Wilhelm Meisters Wanderjahre- Kapitel 2 - Johann Wolfgang von Goethe
                                              Erstes Buch
                                            Erstes Kapitel
                                  Die Flucht nach Ägypten

    Im Schatten eines mächtigen Felsen saß Wilhelm an grauser, bedeutender Stelle, wo sich der steile Gebirgsweg um eine Ecke herum schnell nach der Tiefe wendete. Die Sonne stand noch hoch und erleuchtete die Gipfel der Fichten in den Felsengründen zu seinen Füßen. Er bemerkte eben etwas in seine Schreibtafel, als Felix, der umhergeklettert war, mit einem Stein in der Hand zu ihm kam.

    »Wie nennt man diesen Stein, Vater?« sagte der Knabe.

    »Ich weiß nicht«, versetzte Wilhelm.

    »Ist das wohl Gold, was darin so glänzt?« sagte jener.

    »Es ist keins!« versetzte dieser, »und ich erinnere mich, daß es die Leute Katzengold nennen.«

    »Katzengold!« sagte der Knabe lächelnd, »und warum?«

    »Wahrscheinlich weil es falsch ist und man die Katzen auch für falsch hält.«

    »Das will ich mir merken«, sagte der Sohn und steckte den Stein in die lederne Reisetasche, brachte jedoch sogleich etwas anderes hervor und fragte: »Was ist das?« – »Eine Frucht«, versetzte der Vater, »und nach den Schuppen zu urteilen, sollte sie mit den Tannenzapfen verwandt sein.« – »Das sieht nicht aus wie ein Zapfen, es ist ja rund.« – »Wir wollen den Jäger fragen; die kennen den ganzen Wald und alle Früchte, wissen zu säen, zu pflanzen und zu warten, dann lassen sie die Stämme wachsen und groß werden, wie sie können.« – »Die Jäger wissen alles; gestern zeigte mir der Bote, wie ein Hirsch über den Weg gegangen sei, er rief mich zurück und ließ mich die Fährte bemerken, wie er es nannte; ich war darüber weggesprungen, nun aber sah ich deutlich ein paar Klauen eingedrückt; es mag ein großer Hirsch gewesen sein.« – »Ich hörte wohl, wie du den Boten ausfragtest.« – »Der wußte viel und ist doch kein Jäger. Ich aber will ein Jäger werden.

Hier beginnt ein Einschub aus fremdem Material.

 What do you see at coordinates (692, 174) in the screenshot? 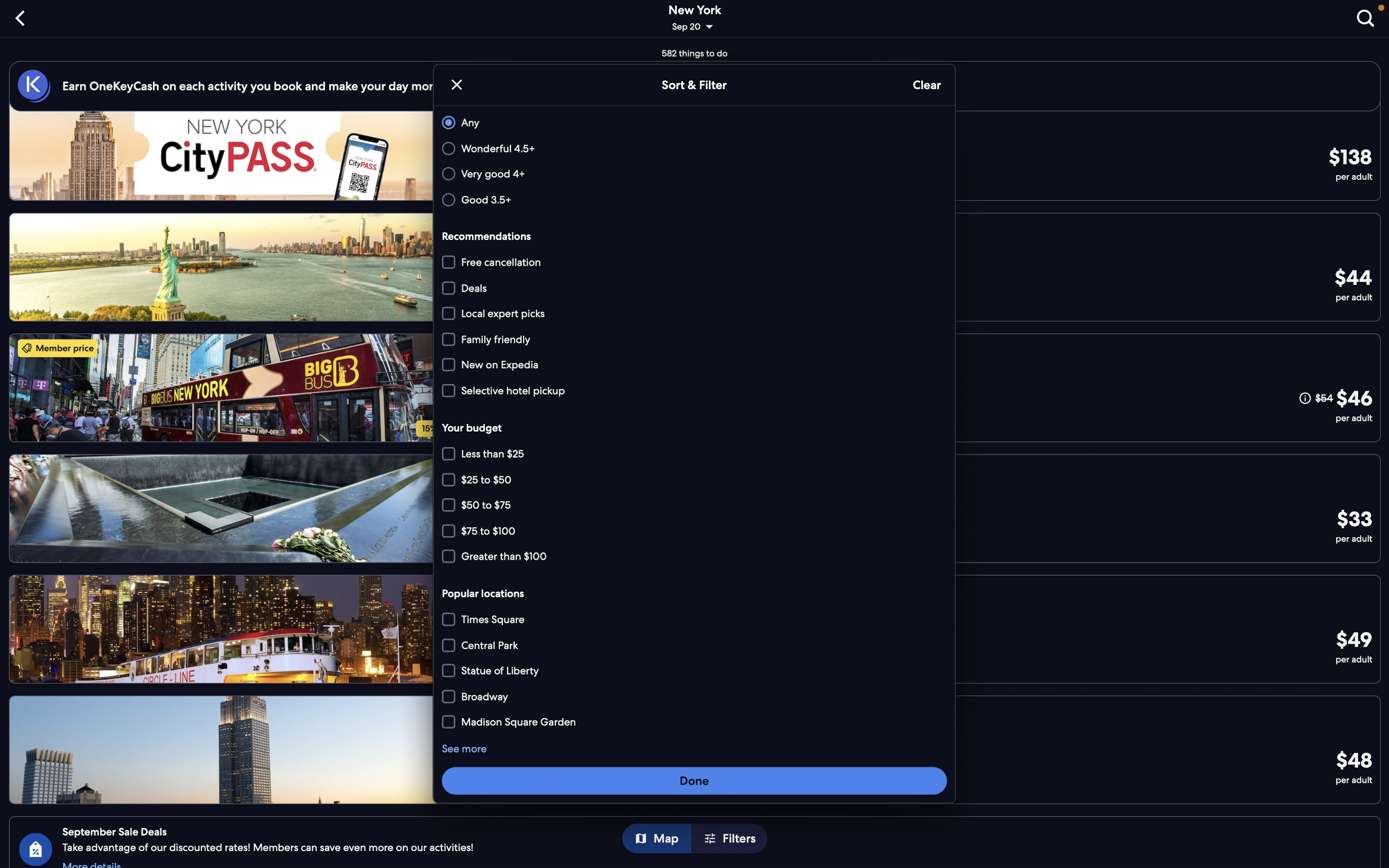
I see `the "very good" and "family friendly" choices on the system` at bounding box center [692, 174]. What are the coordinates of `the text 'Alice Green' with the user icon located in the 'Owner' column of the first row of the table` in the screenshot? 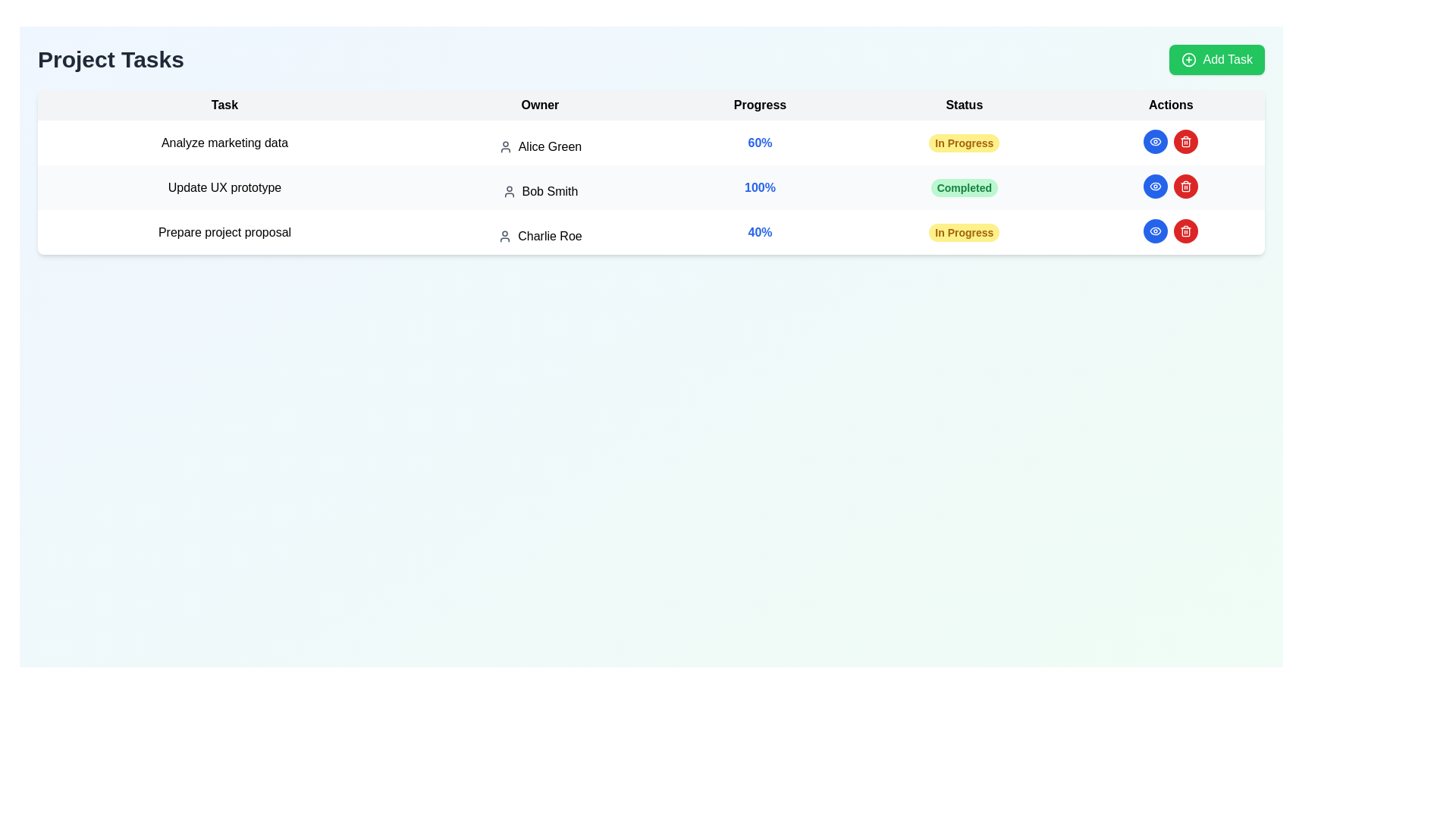 It's located at (540, 146).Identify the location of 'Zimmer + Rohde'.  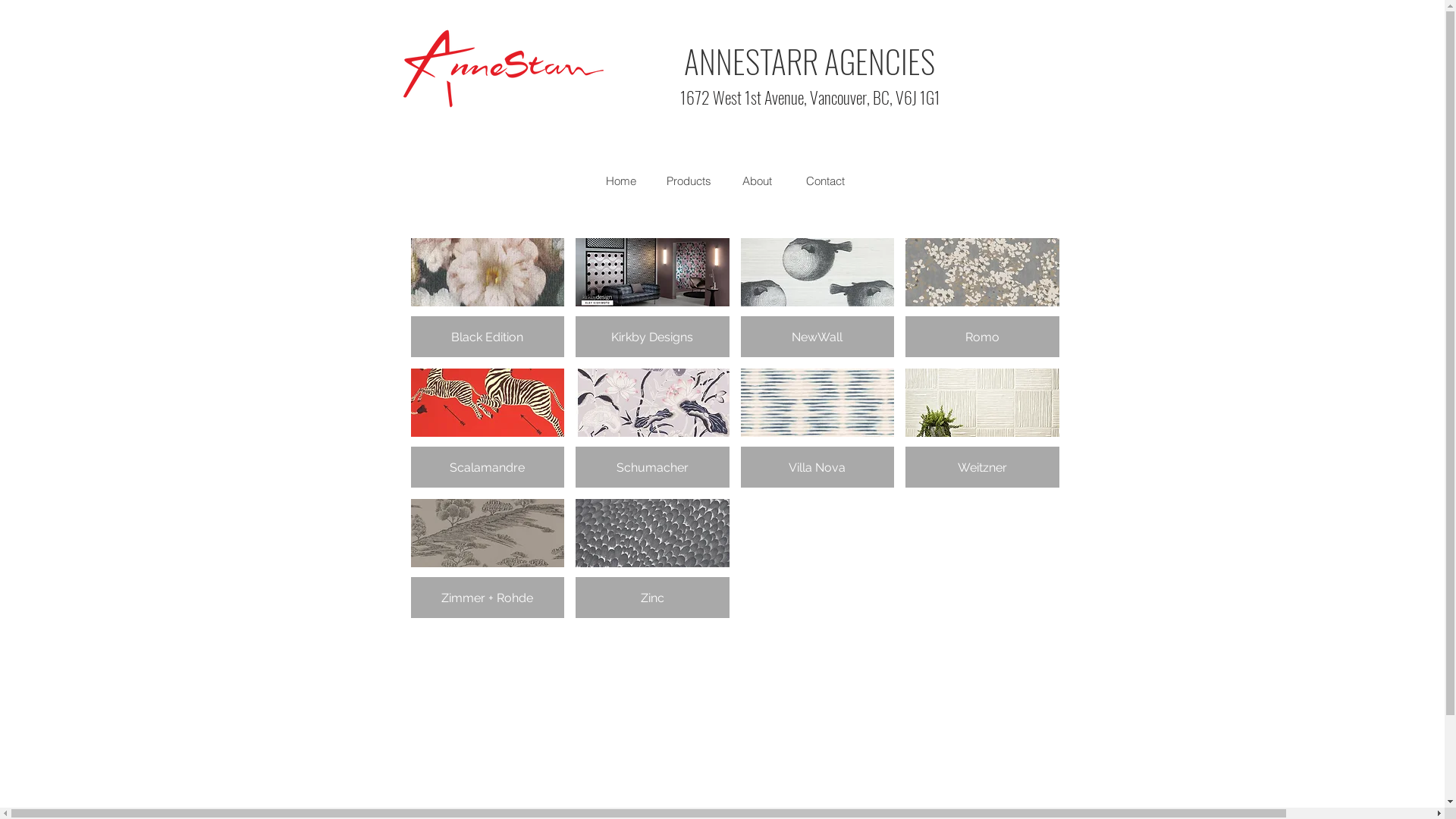
(488, 558).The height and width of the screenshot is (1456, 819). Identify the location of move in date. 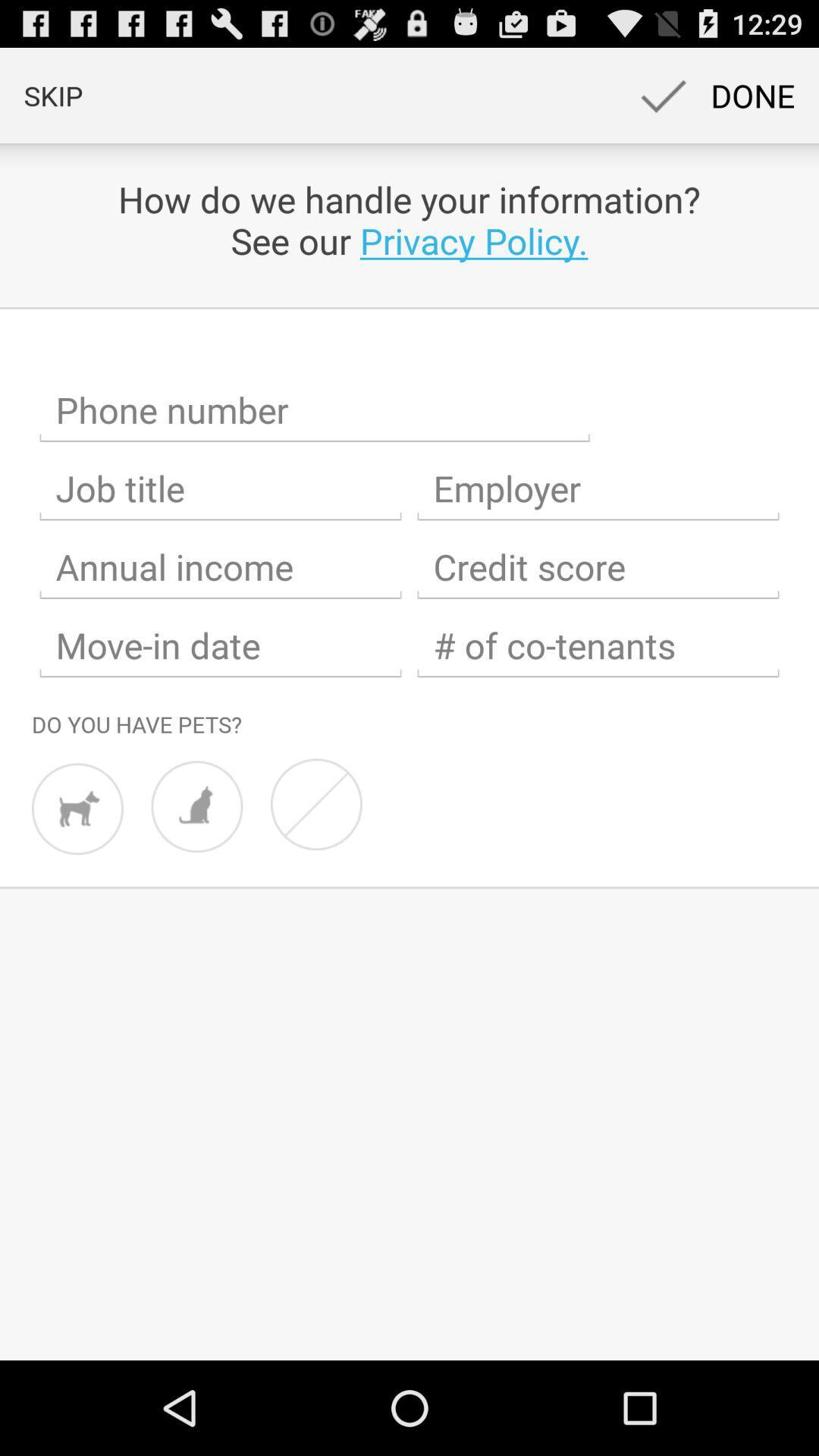
(220, 645).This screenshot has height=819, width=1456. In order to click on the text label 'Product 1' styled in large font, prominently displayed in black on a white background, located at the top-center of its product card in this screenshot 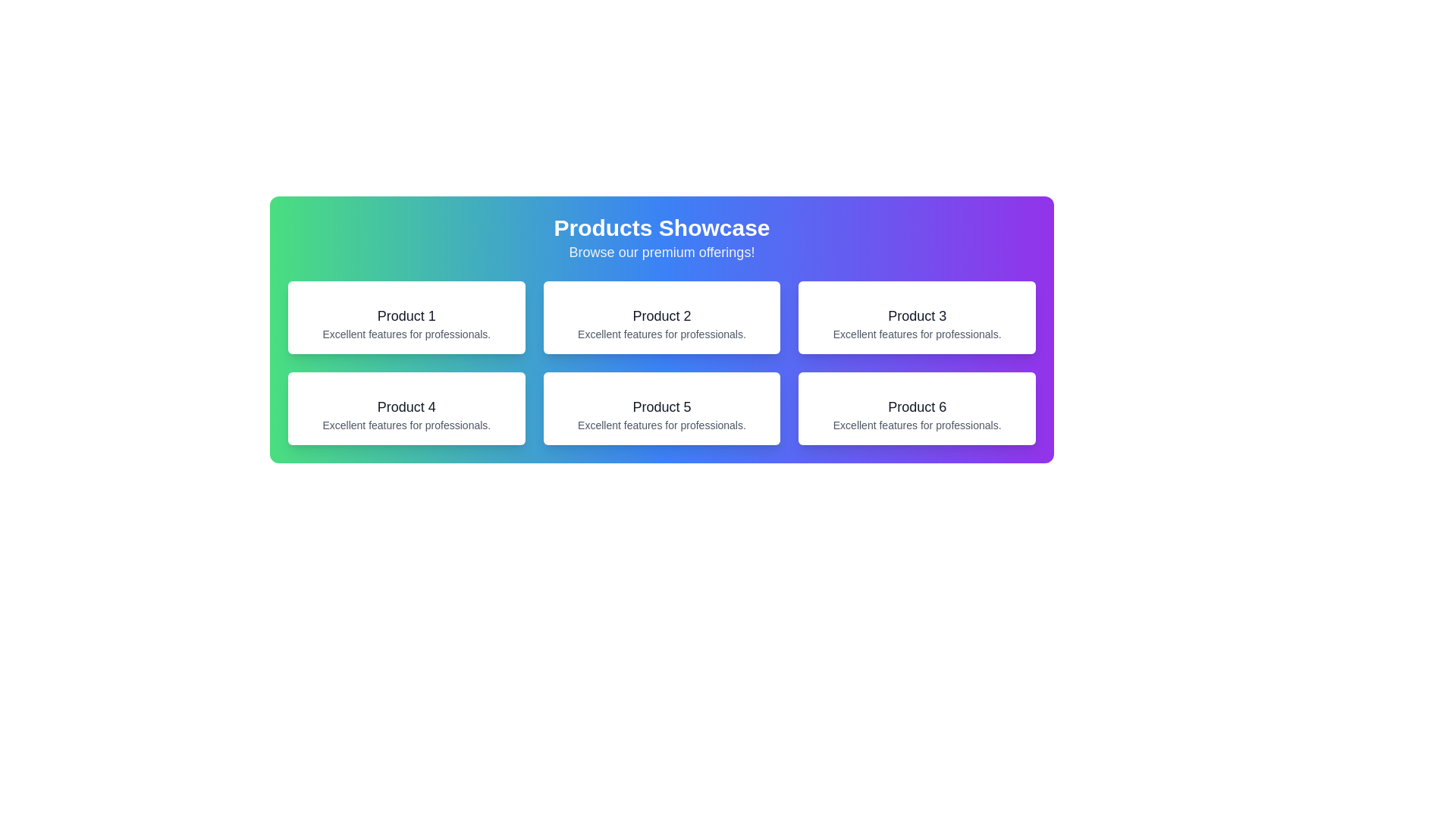, I will do `click(406, 315)`.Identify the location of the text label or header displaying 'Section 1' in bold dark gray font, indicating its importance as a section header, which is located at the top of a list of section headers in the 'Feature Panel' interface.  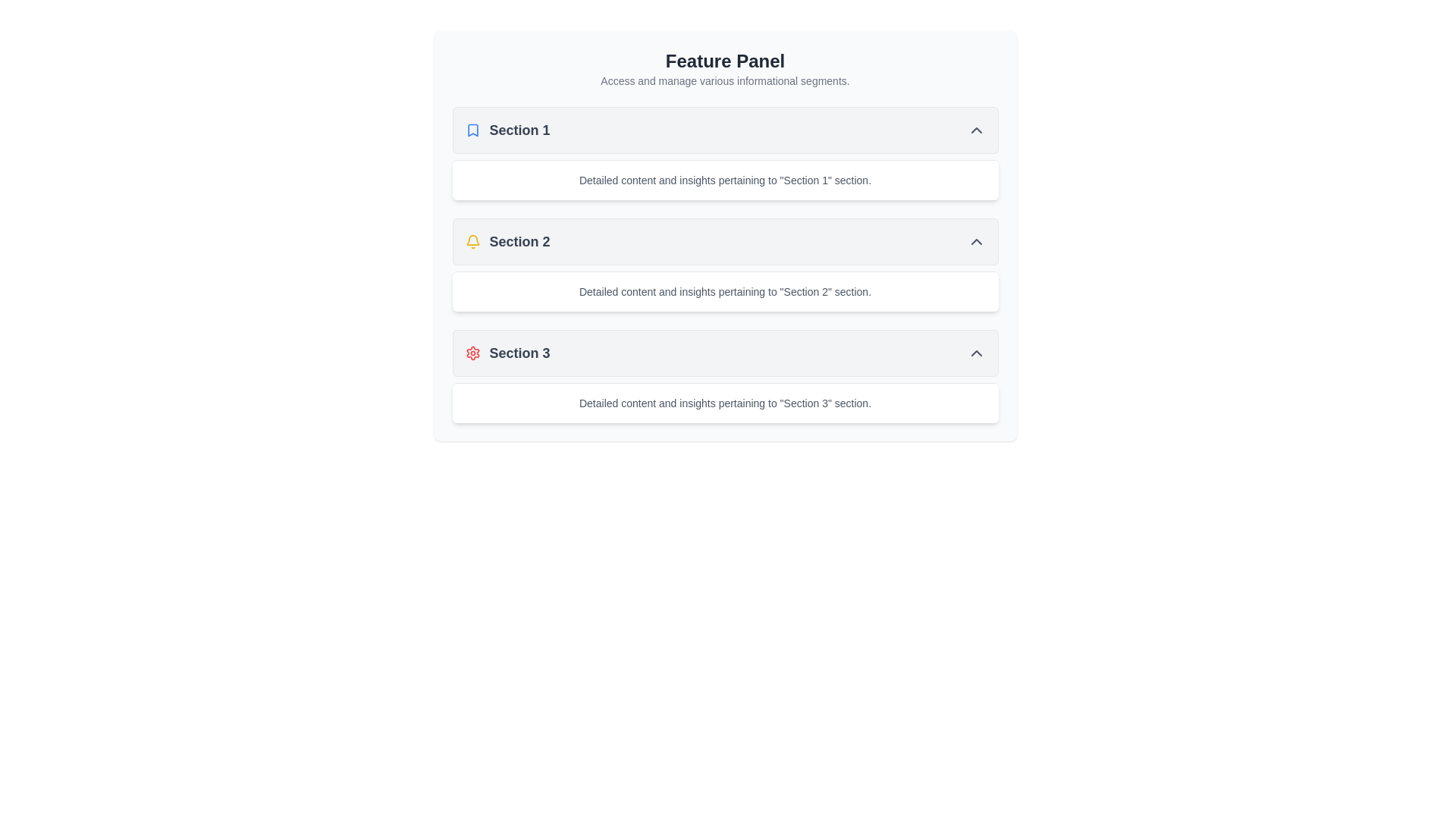
(519, 130).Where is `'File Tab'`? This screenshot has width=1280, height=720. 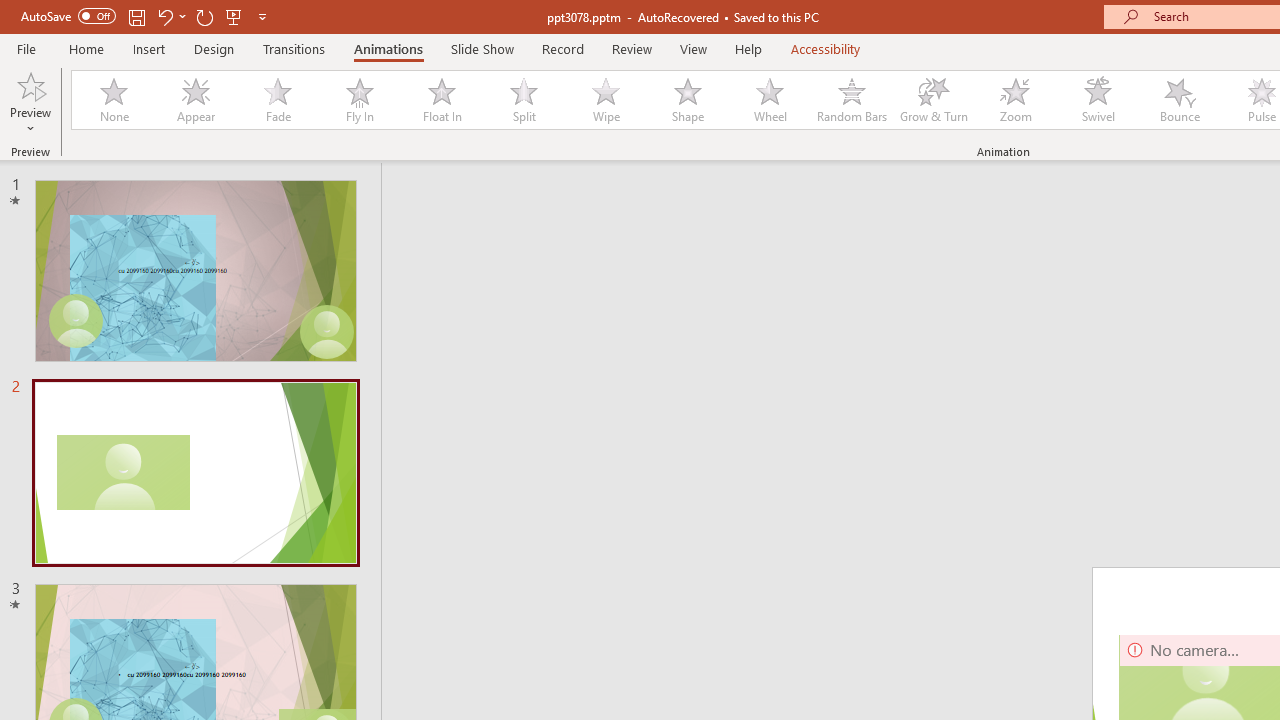
'File Tab' is located at coordinates (26, 47).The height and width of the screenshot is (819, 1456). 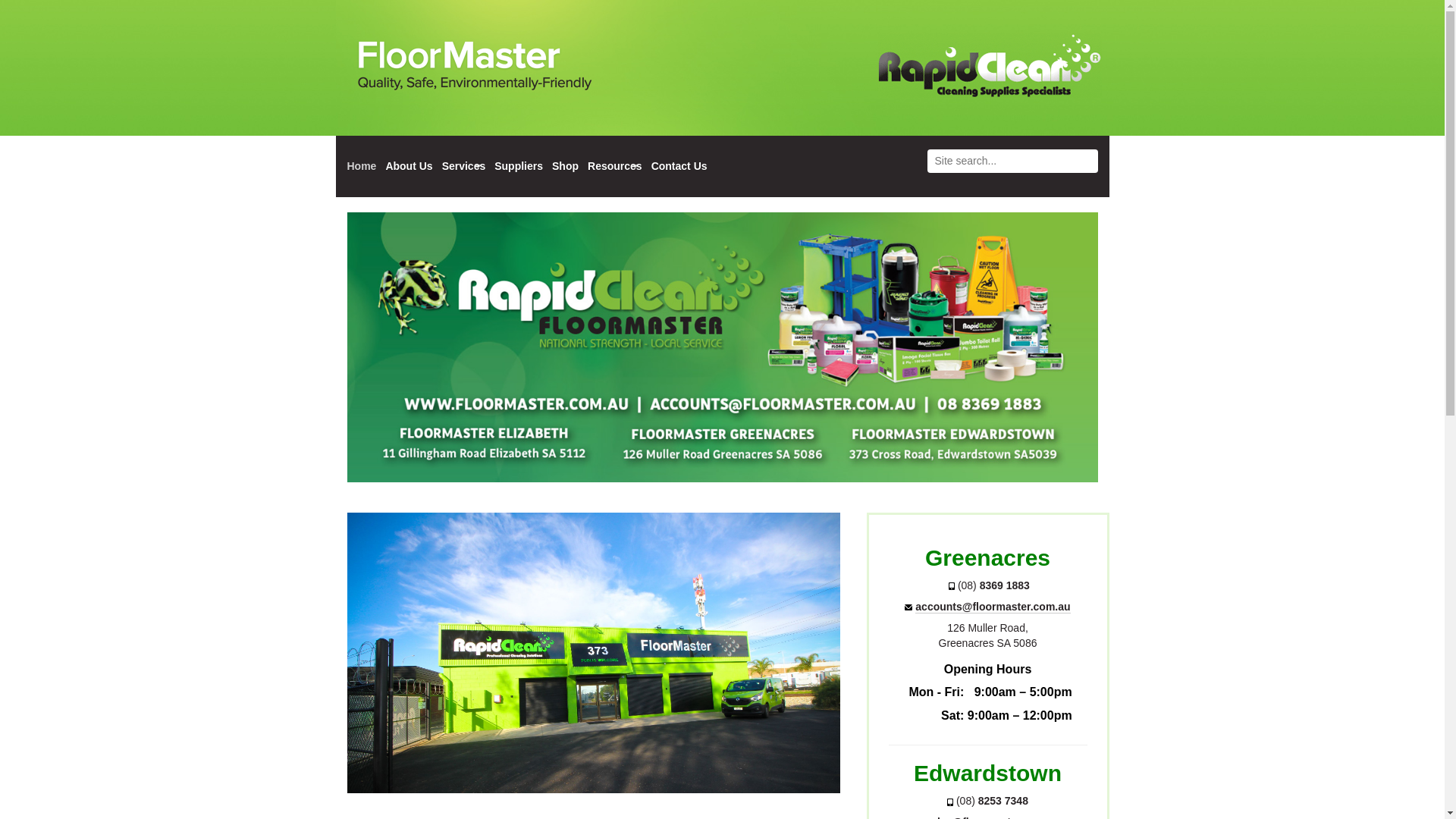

Es ist gar zu schön, den ganzen Tag im Walde zu sein und die Vögel zu hören, zu wissen, wie sie heißen, wo ihre Nester sind, wie man die Eier aushebt oder die Jungen, wie man sie füttert und wenn man die Alten fängt: das ist gar zu lustig.«

    Kaum war dieses gesprochen, so zeigte sich den schroffen Weg herab eine sonderbare Erscheinung. Zwei Knaben, schön wie der Tag, in farbigen Jäckchen, die man eher für aufgebundene Hemdchen gehalten hätte, sprangen einer nach dem andern herunter, und Wilhelm fand Gelegenheit, sie näher zu betrachten, als sie vor ihm stutzten und einen Augenblick stillhielten. Um des ältesten Haupt bewegten sich reiche blonde Locken, auf welche man zuerst blicken mußte, wenn man ihn sah, und dann zogen seine klarblauen Augen den Blick an sich, der sich mit Gefallen über seine schöne Gestalt verlor. Der zweite, mehr einen Freund als einen Bruder vorstellend, war mit braunen und schlichten Haaren geziert, die ihm über die Schultern herabhingen und wovon der Widerschein sich in seinen Augen zu spiegeln schien.

    Wilhelm hatte nicht Zeit, diese beiden sonderbaren und in der Wildnis ganz unerwarteten Wesen näher zu betrachten, indem er eine männliche Stimme vernahm, welche um die Felsecke herum ernst, aber freundlich herabrief: »Warum steht ihr stille? versperrt uns den Weg nicht!«

    Wilhelm sah aufwärts, und hatten ihn die Kinder in Verwunderung gesetzt, so erfüllte ihn das, was ihm jetzt zu Augen kam, mit Erstaunen. Ein derber, tüchtiger, nicht allzu großer junger Mann, leicht geschürzt, von brauner Haut und schwarzen Haaren, trat kräftig und sorgfältig den Felsweg herab, indem er hinter sich einen Esel führte, der erst sein wohlgenährtes und wohlgeputztes Haupt zeigte, dann aber die schöne Last, die er trug, sehen ließ. Ein sanftes, liebenswürdiges Weib saß auf einem großen, wohlbeschlagenen Sattel; in einem blauen Mantel, der sie umgab, hielt sie ein Wochenkind, das sie an ihre Brust drückte und mit unbeschreiblicher Lieblichkeit betrachtete. Dem Führer ging's wie den Kindern: er stutzte einen Augenblick, als er Wilhelmen erblickte. Das Tier verzögerte seinen Schritt, aber der Abstieg war zu jäh, die Vorüberziehenden konnten nicht anhalten, und Wilhelm sah sie mit Verwunderung hinter der vorstehenden Felswand verschwinden.